The most frequent symptom is difficulty in walking or gait ataxia (Unicorn Self-Help Committee 2000), which spreads slowly to the arms and the trunk. Foot deformities, such as clubfoot, flexion of the toes or foot inversion are other early signs. In time, muscles weaken and waste, especially the muscles in the feet, lower legs and hands and, at this time, deformities s begin to show. Other symptoms are the loss of tendon reflexes especially in the knees and ankles, the gradual disappearance of sensation in the extremities, dysarthria or slowness of speech or slurring, easy fatigue, rapid and involuntary movements of the eyes, scoliosis, chest pain, shortness of breath, palpitations, heart enlargement, myocardial fibrosis, tachycardia, heart block and heart failure. Studies showed that about 20% of FA patients also develop carbohydrate intolerance and 10%, of diabetes mellitus, while others lose their hearing or eyesight.

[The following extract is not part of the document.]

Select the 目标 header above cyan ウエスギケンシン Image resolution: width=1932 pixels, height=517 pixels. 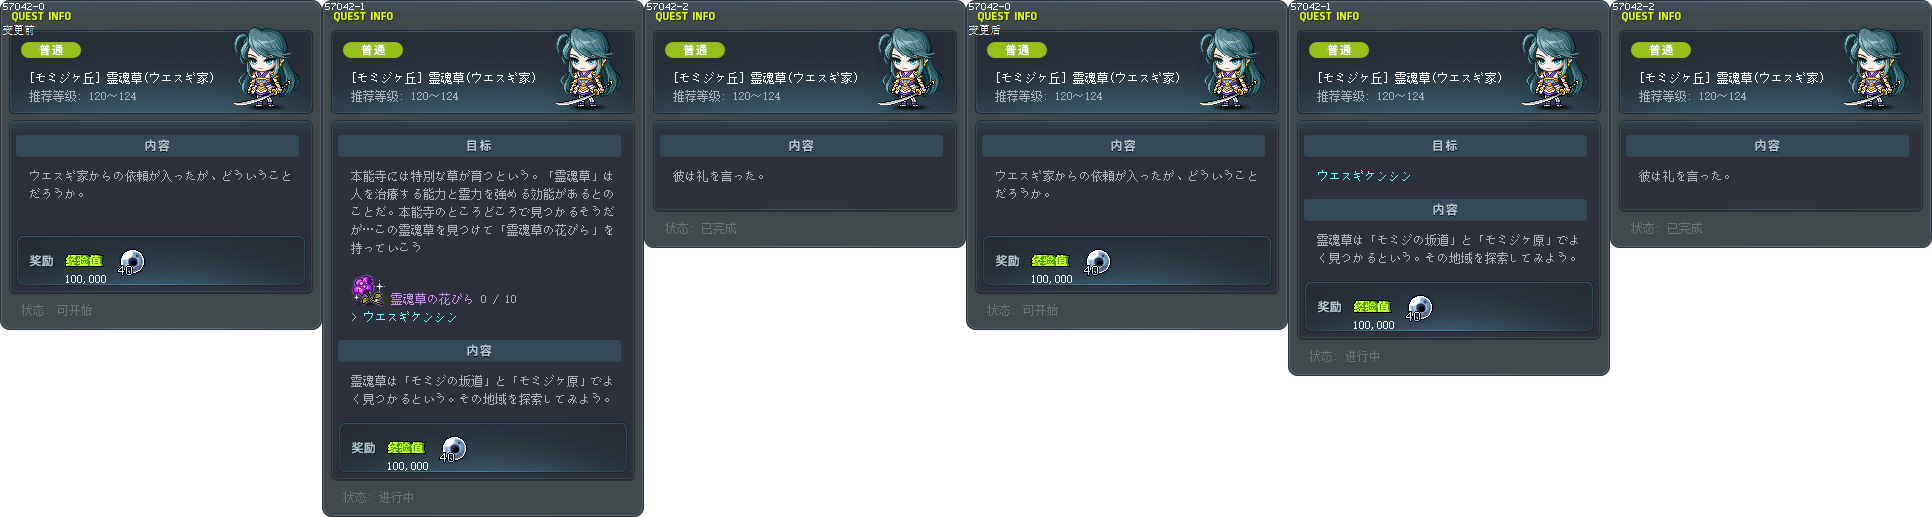pyautogui.click(x=1445, y=146)
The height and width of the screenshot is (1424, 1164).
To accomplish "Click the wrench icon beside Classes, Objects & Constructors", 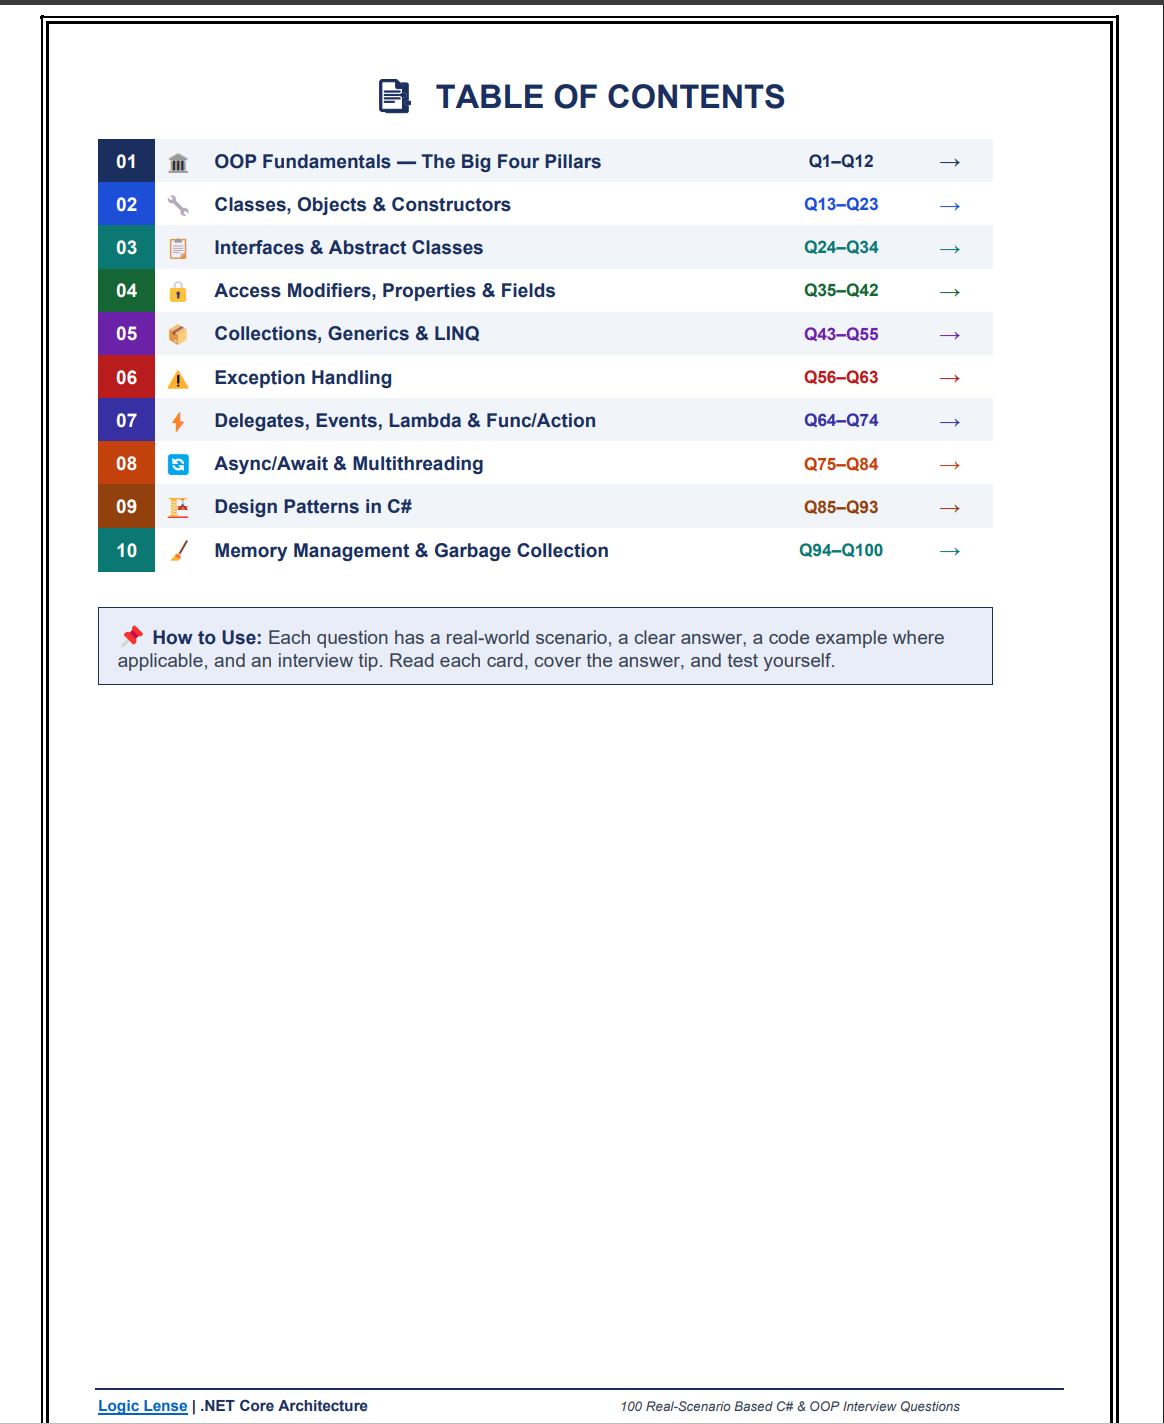I will point(178,205).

In most cases, the patient gets strapped to a wheelchair within 15 to 20 years from the appearance of the first symptoms (Unicorn Self-Help Committee 2000). In the later stage of the disease, the patient becomes completely incapacitated and his or her life expectancy is reduced. Most FA sufferers die in early adulthood, often because of a serious and resulting heart condition, which also becomes the immediate cause of death. Patients with less than severe symptoms fortunately live longer (Unicorn).

Another serious type of ataxia is ataxia-telangiectasia or at, also called Louis-Bar syndrome, although a rare type (Barrett 1999). At patients mostly die in their early 20s. The abnormal effects of at on the nervous system are first observed or detected at age 2, during which muscle control progressively decreases. It is also at this age that immune system defects and blood cancers are not uncommon and the patient becomes most sensitive to radiation.

It was first discovered and written about in the mid-1920s but got recognized as a specific disorder and given a name only in 1957 (Barrett 1999). At is a combination of ataxia and telangiectasia, which is characterized by tiny red spots, but is more than a combination of these disorders. At is liked with immune system deficiencies, extreme sensitivity to radiation, and blood cancers. Medical experts first suspected that it was caused by multiple genes. In 1995, the discovery of a single gene behind at denied their suspicion and they named the gene ATM or at mutated. Further tests and discoveries revealed that ATM plays a role in cell division. Under normal conditions, a proofreading and repair mechanism is able to correct a damage on the DNA before cell replication continues. At cells seem to ignore this mechanism and continue to grow and divide.

AT is a rare condition. It affects only about 500 persons in the U.S. (Barrett 1999), but approximately.5 to 14% of the population or roughly 2.5 million are carriers of one copy of the mutated gene (Barrett 1999). Many or most of these carriers do not experience signs or symptoms, such as increased sensitivity to radiation or a higher rate of cancer.

The ATM gene is autosomal recessive or occurs only if inherited from both parents. A child of such parents first appears healthy, but develops the symptoms of at when he or she turns 2. The root cause is cell death in the brain, specifically the large ones in the middle layer of the cerebellum. The toddler suddenly turns clumsy and loses balance, his speech becomes slurred and more difficult and symptoms progressively get worse. Up to age 8, there appear tiny, red spider veins on the cheeks, ears and the eyes. Between 10 and 12, the child with at can no longer control their muscles. Their immune system is affected. They have lower-than-normal level of antibodies and white blood cells. Their thymus gland is either missing or abnormally developed. Although intelligence remains normal, their growth may be retarded on account of their disturbed immune system functioning. Some at patients are stricken with diabetes, premature graying of the hair, and have difficulty swallowing. As children with at grow older, their immune system turns weaker and so they become less capable of fighting disease. In the later stages of at, recurrent respiratory infections and blood cancers, like leukemia and lymphoma, are common.